French consumer spending declined more than expected in February, while business confidence remained at a record low level in March, official reports showed Tuesday.

Household consumption expenditure in manufactured goods decreased 2% month-on-month in February after rising 1.7% in January, the statistical office INSEE said. The decline was twice quicker than the expected fall of 1%.

Expenditure in durables fell 0.5% after a 2.5% increase in January, which was led by a decrease in expenditure in equipment goods and slowdown in car purchases. Consumption expenditure in textile-leather plunged 8.7% in February, while household consumption in other manufactured goods slid 0.3%.

Consumers are responding to the deteriorating labor market conditions with some buying resistance, Dresdner Kleinwort analyst Rainer Guntermann said.

Guntermann said its questionable that whether the government will resist the increasing calls for further state stimulus once unemployment picks up sharply. He said easing inflation and recent stimulus packages has hardly offset consumers' fear of a further rise in unemployment. The French government forecasts that employers would eliminate around 300,000 jobs in 2009 due to deepening economic slowdown.

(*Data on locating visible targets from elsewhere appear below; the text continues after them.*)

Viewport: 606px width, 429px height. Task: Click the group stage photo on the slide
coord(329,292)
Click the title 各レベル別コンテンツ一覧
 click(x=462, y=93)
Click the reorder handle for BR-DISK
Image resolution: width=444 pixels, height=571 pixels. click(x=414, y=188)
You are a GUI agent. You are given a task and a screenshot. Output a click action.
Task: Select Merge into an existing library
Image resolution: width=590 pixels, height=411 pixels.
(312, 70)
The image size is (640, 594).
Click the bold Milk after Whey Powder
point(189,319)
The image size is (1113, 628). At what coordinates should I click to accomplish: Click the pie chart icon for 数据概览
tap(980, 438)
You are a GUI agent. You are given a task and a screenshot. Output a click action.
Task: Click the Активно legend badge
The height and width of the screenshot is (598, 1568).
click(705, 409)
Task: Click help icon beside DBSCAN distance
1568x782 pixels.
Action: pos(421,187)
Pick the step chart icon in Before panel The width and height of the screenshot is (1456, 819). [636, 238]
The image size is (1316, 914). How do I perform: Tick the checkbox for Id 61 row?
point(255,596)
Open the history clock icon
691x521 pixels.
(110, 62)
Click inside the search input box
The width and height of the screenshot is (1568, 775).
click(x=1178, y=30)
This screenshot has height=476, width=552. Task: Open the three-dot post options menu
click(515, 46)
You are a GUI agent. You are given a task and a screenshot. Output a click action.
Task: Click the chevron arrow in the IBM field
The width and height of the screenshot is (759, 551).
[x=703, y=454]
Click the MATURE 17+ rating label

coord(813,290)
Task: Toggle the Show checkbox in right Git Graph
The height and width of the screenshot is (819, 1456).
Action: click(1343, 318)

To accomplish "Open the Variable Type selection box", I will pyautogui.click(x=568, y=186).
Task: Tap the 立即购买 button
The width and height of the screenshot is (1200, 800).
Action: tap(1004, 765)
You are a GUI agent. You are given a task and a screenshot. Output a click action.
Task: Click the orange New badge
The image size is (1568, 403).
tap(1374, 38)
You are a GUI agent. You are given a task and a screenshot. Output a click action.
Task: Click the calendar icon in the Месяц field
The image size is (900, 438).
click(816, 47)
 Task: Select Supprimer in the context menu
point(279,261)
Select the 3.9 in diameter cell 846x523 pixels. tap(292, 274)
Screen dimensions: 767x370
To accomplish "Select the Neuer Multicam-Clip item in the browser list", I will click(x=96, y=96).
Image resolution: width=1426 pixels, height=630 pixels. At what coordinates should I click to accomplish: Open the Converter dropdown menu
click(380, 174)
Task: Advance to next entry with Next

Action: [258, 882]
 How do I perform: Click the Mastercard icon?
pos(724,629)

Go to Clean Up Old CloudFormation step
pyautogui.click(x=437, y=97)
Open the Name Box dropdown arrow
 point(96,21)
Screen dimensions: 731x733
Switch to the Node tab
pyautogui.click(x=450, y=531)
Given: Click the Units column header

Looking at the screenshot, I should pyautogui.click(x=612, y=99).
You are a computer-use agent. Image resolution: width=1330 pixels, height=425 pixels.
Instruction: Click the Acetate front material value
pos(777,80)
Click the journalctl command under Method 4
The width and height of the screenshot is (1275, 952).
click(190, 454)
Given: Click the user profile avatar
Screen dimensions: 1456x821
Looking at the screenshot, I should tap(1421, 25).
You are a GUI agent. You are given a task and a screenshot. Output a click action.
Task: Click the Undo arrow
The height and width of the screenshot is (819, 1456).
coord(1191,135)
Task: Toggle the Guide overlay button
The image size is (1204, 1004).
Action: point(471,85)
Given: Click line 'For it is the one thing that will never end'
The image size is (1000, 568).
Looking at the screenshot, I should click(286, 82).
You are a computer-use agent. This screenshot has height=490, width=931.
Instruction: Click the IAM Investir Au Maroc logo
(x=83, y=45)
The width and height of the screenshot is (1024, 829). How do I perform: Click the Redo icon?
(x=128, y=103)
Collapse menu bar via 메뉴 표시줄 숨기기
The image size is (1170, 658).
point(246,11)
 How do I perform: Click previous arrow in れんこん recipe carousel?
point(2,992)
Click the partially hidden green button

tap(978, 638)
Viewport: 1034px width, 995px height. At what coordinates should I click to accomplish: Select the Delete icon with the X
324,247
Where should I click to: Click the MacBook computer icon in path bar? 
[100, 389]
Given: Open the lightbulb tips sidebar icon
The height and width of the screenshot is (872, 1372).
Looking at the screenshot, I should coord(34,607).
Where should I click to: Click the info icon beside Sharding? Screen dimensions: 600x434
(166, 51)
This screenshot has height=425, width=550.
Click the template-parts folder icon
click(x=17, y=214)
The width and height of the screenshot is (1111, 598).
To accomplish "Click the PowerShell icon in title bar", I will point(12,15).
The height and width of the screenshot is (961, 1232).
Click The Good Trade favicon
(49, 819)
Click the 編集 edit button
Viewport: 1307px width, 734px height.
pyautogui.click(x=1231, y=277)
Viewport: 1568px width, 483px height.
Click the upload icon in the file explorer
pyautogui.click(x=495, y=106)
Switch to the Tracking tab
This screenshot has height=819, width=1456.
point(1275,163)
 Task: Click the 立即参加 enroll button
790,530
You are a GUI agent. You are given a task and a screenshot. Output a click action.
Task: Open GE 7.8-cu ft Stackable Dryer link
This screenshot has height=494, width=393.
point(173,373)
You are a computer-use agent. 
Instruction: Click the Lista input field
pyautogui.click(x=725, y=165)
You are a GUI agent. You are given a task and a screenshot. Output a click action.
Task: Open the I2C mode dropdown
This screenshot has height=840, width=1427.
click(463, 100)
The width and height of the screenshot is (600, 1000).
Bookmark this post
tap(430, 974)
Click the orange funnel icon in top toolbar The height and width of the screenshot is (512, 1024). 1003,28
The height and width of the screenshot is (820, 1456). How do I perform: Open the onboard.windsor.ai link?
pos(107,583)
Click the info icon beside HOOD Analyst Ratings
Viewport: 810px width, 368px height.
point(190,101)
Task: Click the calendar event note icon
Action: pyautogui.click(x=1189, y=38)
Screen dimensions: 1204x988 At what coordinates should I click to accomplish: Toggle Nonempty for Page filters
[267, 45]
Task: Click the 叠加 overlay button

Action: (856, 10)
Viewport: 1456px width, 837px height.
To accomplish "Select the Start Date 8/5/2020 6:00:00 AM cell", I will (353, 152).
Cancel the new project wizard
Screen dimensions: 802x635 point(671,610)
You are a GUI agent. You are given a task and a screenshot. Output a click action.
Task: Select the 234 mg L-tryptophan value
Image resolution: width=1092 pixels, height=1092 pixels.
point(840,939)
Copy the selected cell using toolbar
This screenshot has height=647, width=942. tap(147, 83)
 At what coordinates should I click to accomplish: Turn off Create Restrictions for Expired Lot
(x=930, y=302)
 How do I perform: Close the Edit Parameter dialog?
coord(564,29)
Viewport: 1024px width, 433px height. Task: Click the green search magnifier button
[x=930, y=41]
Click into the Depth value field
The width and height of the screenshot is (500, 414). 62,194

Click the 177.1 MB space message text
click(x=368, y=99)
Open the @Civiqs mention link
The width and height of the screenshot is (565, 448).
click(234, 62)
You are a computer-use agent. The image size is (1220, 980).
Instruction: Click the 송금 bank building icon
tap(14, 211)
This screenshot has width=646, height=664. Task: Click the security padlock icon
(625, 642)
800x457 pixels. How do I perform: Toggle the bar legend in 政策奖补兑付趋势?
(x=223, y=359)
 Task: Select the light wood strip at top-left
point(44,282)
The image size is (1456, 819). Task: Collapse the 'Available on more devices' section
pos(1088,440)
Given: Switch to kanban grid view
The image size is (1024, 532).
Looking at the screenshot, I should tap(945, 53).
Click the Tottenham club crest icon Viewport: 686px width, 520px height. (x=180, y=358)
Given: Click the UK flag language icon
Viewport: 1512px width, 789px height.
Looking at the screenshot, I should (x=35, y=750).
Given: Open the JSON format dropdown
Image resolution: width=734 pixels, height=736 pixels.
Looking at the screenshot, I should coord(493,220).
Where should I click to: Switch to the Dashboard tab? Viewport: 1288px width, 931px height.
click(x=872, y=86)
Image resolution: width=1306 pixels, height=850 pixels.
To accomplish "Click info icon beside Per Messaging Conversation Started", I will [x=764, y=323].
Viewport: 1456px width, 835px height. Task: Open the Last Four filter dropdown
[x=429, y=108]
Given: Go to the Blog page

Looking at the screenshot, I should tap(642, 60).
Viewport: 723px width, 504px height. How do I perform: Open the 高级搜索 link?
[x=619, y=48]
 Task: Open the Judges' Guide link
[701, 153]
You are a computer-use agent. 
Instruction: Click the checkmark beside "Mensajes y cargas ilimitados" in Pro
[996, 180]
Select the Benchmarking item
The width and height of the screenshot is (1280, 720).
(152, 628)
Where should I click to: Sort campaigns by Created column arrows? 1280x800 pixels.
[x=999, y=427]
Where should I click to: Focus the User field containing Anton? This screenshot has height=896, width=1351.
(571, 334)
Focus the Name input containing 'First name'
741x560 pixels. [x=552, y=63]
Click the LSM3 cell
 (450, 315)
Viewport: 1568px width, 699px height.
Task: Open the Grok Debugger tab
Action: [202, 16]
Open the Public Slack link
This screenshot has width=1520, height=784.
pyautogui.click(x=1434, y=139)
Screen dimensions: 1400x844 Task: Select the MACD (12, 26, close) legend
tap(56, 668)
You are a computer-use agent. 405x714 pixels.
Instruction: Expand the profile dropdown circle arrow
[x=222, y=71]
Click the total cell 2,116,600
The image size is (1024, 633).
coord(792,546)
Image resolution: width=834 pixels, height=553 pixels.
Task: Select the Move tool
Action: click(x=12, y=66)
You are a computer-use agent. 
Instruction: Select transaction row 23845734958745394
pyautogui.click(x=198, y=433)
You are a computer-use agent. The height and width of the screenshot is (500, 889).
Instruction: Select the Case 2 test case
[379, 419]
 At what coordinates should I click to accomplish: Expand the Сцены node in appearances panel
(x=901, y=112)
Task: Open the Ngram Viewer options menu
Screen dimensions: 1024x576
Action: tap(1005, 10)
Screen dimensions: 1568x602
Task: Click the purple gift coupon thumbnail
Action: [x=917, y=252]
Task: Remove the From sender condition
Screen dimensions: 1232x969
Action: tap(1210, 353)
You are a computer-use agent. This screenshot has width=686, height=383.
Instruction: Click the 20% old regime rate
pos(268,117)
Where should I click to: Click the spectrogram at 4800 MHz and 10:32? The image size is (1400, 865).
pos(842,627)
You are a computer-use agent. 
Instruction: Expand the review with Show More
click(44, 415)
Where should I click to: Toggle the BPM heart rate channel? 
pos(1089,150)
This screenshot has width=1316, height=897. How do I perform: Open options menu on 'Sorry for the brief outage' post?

Separately, the statistical office said the business confidence indicator in March was stable at its record low level of 68. Firms' personal production outlook improved slightly in March. The related index rose to minus 45 from the previous month's minus 46 and the improvement was in line with economists' expectations. The general production outlook index moved to minus 70 from minus 76, defying expectations of a decline to minus 78.

The lack of a clear-cut improvement in confidence probably means that companies will remain in restructuring mode, Guntermann said.

In the wake of negative economic indicators, the analyst expects calls for additional fiscal stimulus are likely to intensify. Gross domestic product, or GDP, may shrink by as much as 2% in the first quarter, but the contraction is unlikely to be as severe as in Germany, the analyst said.

The second-largest Eurozone economy is on the brink of a recession after contracting 1.2% in the final quarter of 2008. The statistical office predicts a contraction of 1.5% in GDP in the first quarter, while the Bank of France sees a 0.6% fall.

Earlier in the month, Finance Minister Christine Lagarde lowered government's GDP outlook for 2009. The government expects GDP to fall 1.5% in 2009, down from 0.2%-0.5% growth forecast previously.

Also on Tuesday, reports said citing Markit Economics that the flash manufacturing purchasing mangers' index for France stood at 36.3, up from 34.8 in February. It was also higher than the consensus forecast of 35. Similarly, the services PMI improved to 42.9 from the previous month's 40.2.